Depuis la pandémie de Covid-19 puis la guerre en Ukraine, la mondialisation est sur la sellette et les perturbations du commerce international peuvent laisser augurer d’un repli des échanges commerciaux au niveau régional et d’une émergence de blocs. Il n’en est rien, selon une étude accompagnant le Global Connectedness Index présenté par DHL le 15 mars à Dubaï, ce hub du commerce international.
« La démondialisation est un mythe ! », a d’emblée lancé John Pearson lors de la présentation de ce rapport réalisé par Steven Altman, professeur d’économie à la Stern University de New York.
Des distances toujours plus longues
Une assertion que l’expressiste allemand a vérifié par les chiffres. Tout d’abord en observant les flux d’échanges avant et après la pandémie de Covid-19. Résultat : malgré un léger déclin en 2020, le commerce international de marchandises en volume était, à la mi-2022 de 10 % supérieur à celui de 2019. Alors que son taux de croissance annuel était de 3,5 % avant la pandémie, il devrait être de 2,4 % cette année et de 3,4 % l’an prochain.
Pour vérifier si ces flux allaient se régionaliser, Steven Altman a mesuré la distance moyenne parcourue par ces biens. Alors qu’elle était de 4700 km en 2001, en 2021 une marchandise parcourait en moyenne quasi 5100 km. Quant au pourcentage des flux intrarégionaux, il est passé de de 56 % à un peu moins de 53 %. Un colis ou un conteneur parcourent donc des distances toujours plus longues à des destinations toujours aussi éloignées des zones de production.
La démondialisation n’aura donc pas lieu à en croire les conclusions de cette étude. Du moins pas tout de suite.
Pas de création de blocs de pays alliés
Enfin, dernier indicateur, la géopolitique s’invitant de plus en plus dans les questions commerciales, en attestent les sanctions prises par les États-Unis, la Grande-Bretagne et l’Union européenne à l’encontre de la Russie, cette évolution pourrait laisser prévoir la création de blocs regroupant des pays « amis » et commerçant entre eux.
Pour savoir si ce phénomène était à l’œuvre, l’auteur du rapport a passé au crible 11 types de flux (biens, informations, fusions et acquisitions, collaborations scientifiques…) entre deux « blocs » de pays : d’un côté, la Chine et ses « proches alliés », tels que définis par le cabinet de recherche et de conseil anglais Capital Economics, et, de l’autre, les États-Unis et leurs alliés.

- - - -

__Consignes de travail__:
1/ Répondez à ces questions d'après l'extrait sur la mondialisation :
(a) Où et quel jour le Global Connectedness Index a-t-il été présenté ?
(b) Quelle distance moyenne une marchandise parcourait-elle en 2001, puis en 2021 ?
(c) Combien de types de flux l'auteur du rapport a-t-il examinés entre les deux « blocs » de pays ?
2/ Poursuivez, s'il vous plaît, l'extrait sur la mondialisation après sa dernière phrase.
Le matériel qui suit provient d'une autre source.

- - - -

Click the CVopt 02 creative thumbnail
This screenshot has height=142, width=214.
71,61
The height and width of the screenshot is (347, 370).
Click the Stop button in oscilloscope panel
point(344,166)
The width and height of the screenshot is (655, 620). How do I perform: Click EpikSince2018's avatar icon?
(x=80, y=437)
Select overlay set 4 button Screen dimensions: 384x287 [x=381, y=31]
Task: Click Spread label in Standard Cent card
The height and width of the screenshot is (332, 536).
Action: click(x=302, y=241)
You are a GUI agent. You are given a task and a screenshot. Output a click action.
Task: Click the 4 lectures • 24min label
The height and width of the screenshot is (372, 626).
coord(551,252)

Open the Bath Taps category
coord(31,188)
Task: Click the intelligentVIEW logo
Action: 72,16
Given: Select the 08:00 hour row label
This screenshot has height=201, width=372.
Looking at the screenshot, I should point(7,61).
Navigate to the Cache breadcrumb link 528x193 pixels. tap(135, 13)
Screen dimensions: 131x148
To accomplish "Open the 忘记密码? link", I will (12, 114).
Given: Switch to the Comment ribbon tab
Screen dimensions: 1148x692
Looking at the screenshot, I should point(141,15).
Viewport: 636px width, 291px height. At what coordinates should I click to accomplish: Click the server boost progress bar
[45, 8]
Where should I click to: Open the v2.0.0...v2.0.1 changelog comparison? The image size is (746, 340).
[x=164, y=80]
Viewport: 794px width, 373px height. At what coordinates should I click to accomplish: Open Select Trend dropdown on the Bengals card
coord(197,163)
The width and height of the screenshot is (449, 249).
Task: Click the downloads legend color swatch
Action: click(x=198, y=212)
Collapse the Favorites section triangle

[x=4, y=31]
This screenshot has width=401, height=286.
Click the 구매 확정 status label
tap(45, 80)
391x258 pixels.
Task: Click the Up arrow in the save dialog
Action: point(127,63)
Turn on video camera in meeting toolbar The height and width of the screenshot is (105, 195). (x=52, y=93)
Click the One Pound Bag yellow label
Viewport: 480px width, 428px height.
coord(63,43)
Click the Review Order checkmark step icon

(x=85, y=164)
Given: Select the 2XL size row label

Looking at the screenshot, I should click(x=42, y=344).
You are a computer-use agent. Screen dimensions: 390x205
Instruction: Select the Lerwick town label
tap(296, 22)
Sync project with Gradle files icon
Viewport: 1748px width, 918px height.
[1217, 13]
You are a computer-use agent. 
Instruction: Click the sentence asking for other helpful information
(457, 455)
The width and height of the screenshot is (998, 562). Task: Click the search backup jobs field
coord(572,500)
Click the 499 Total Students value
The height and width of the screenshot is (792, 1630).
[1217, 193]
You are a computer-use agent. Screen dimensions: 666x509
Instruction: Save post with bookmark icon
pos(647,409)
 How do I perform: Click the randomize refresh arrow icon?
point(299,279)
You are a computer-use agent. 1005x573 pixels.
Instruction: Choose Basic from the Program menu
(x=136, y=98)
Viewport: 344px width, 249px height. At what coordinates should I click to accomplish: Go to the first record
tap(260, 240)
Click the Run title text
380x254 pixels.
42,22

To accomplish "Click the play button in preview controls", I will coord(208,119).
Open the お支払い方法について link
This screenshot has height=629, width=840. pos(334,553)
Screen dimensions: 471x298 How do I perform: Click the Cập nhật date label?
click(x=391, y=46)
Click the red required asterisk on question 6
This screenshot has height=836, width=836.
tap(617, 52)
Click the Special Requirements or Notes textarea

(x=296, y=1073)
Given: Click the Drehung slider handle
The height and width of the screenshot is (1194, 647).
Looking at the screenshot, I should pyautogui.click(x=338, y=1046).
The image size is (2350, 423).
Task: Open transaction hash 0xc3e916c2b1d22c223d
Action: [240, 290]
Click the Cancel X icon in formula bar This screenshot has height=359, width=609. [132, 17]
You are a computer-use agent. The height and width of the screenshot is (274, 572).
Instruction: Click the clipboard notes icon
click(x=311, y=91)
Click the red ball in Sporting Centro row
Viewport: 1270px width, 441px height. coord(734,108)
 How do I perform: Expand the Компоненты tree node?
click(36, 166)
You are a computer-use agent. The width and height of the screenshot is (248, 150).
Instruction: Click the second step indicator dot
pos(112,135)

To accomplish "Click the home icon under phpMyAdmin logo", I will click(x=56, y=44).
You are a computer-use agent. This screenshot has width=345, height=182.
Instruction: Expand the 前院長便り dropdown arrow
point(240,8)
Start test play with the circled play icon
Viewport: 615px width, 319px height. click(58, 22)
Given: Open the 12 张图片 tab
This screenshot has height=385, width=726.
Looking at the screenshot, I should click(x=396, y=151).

- - - -

__Liste des réponses__:
1/
(a) À Dubaï, le 15 mars.
(b) 4700 km en 2001, quasi 5100 km en 2021.
(c) 11 types de flux.

2/
Depuis 2016, la part de flux de la sphère américaine impliquant le bloc chinois a baissé dans 8 catégories, tandis que la part de flux chinois impliquant les États-Unis a baissé pour 7 des 10 types de données disponibles pour la Chine. Toutefois, les États-Unis et la Chine sont toujours liés par des échanges plus importants que tout autre tandem de pays ne partageant aucune frontière.
De plus, les données ont montré qu’à ce jour, l’éloignement entre ces deux pays n’a pas entraîné de fragmentation plus large des flux mondiaux en blocs de pays rivaux.
La question de la régionalisation reste ouverte
« La question de savoir si les courants commerciaux deviendront considérablement plus régionalisés à l’avenir reste ouverte, estime toutefois Steven Altman. De nombreux gouvernements et entreprises se sont concentrés sur le nearshoring pour régionaliser les chaînes logistiques, et la régionalisation apporte d’importants avantages commerciaux. D’un autre côté, plus de la moitié des échanges commerciaux ont déjà lieu au sein des régions, et les bénéfices qu’apporte le commerce longue distance restent importants, notamment parce que l’inflation reste élevée, que la croissance économique a ralenti, et que les tarifs d’expédition par conteneur ont à nouveau diminué. »
Rien n’est gravé dans le marbre et les turbulences géopolitiques qui traversent actuellement le monde pourraient conduire non pas à la démondialisation, mais à de profonds changement du commerce international.